■ **Consigne A**
Pour chacune des affirmations suivantes, dites si la critique du DVD « Incarnation » la confirme, par oui ou non, en citant mot pour mot les termes décisifs : (i) LES SOUFFRANCES D’UN OEUF MEURTRI est le seul film ancien de la sélection ; (ii) CATHARSIS dure dix minutes ; (iii) le DVD est emballé dans du papier de boucherie.
■ **Consigne B**
D'après la critique du DVD « Incarnation », en combien de parties LES SOUFFRANCES D’UN OEUF MEURTRI est-il construit ?
■ **Consigne C**
Recopiez à l'identique tout ce qui va, dans la critique du DVD « Incarnation », de « LES SOUFFRANCES D’UN » jusqu'à « les différents sens. ».

Cinéma abattoir : incarnation

Un texte signé Alexandre Thevenot

Québec - 2007 - Collectif

La société occulte québécoise du cinéma subversif a édité un deuxième florilège de courts métrages alternatifs ou expérimentaux après celui consacré à l’érotisme. Le dvd « Incarnation »est emballé dans du papier de boucherie, ce qui est du plus bel effet. Ce qu’il renferme est bien pour disséquer l’image et en explorer sa chair.

LES SOUFFRANCES D’UN OEUF MEURTRI de Roland Lethem : seul film ancien de la sélection (1967), cette œuvre expérimentale belge est une curiosité. Son titre énigmatique et poétique peut créer une attente qui risque d’être vaine. Construit en cinq parties inégales, le film développe, par des jeux de contraste, la thématique de la violence, celle-ci n’apparaissant que par des traits caractéristiques : voix off, agressivité des couleurs, contact avec les matières (œuf, sang, peau…). Le travail sur l’image est assez intéressant en ce sens et ne manque pas de rappeler, par certains aspects, les idées de Karim Hussain dans SUBCONCIOUS CRUELTY. Si ce lien est perceptible, il reste axé sur le travail de la couleur et des interconnexions entre les différents sens.

CATHARSIS : court métrage de Bruno Forzani et Hélène Cattet (auteurs de AMER) qui dure 3 minutes, c’est une suite d’images plus qu’une véritable œuvre filmée. Les couleurs travaillées à l’extrême (échos aux travaux picturaux de Dario Argento) et les cadrages resserrés donnent un sentiment d’oppression fort, renforcé par la présence d’une violence terrible qui semble tout droit sortie du FRAYEURS de Lucio Fulci. Très court, et donc pas ennuyeux !

PANDROGENY MANIFESTO de Aldo Lee et Dionysos Andronis : ce film n’est à vrai dire pas très réussi. En dix minutes, il alterne des plans fixes construits géométriquement qui montrent deux femmes qui discutent, sur un ton déclamatoire, de théories sur la fusion des sexes. Si le propos n’est pas inintéressant, l’aspect formel lasse assez vite.

■ **Lignes de données**
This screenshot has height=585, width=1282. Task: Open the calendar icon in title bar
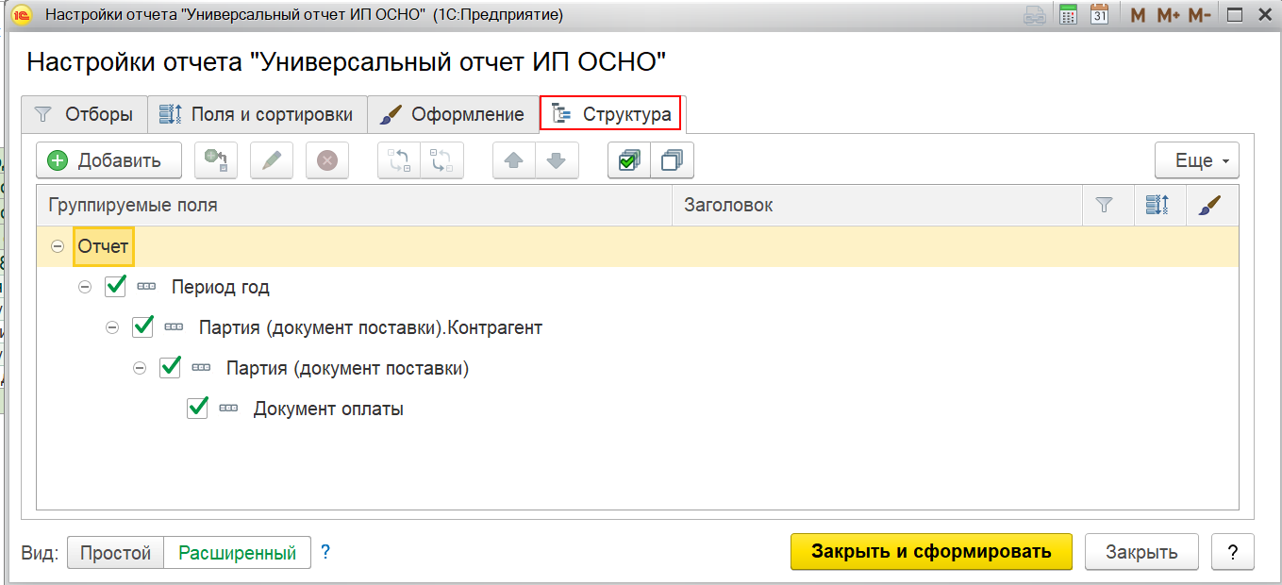click(1099, 14)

■ **Réponse A**
(i) Oui : « seul film ancien de la sélection (1967) ».
(ii) Non : « qui dure 3 minutes ».
(iii) Oui : « est emballé dans du papier de boucherie ».

■ **Réponse B**
En cinq parties inégales.

■ **Réponse C**
LES SOUFFRANCES D’UN OEUF MEURTRI de Roland Lethem : seul film ancien de la sélection (1967), cette œuvre expérimentale belge est une curiosité. Son titre énigmatique et poétique peut créer une attente qui risque d’être vaine. Construit en cinq parties inégales, le film développe, par des jeux de contraste, la thématique de la violence, celle-ci n’apparaissant que par des traits caractéristiques : voix off, agressivité des couleurs, contact avec les matières (œuf, sang, peau…). Le travail sur l’image est assez intéressant en ce sens et ne manque pas de rappeler, par certains aspects, les idées de Karim Hussain dans SUBCONCIOUS CRUELTY. Si ce lien est perceptible, il reste axé sur le travail de la couleur et des interconnexions entre les différents sens.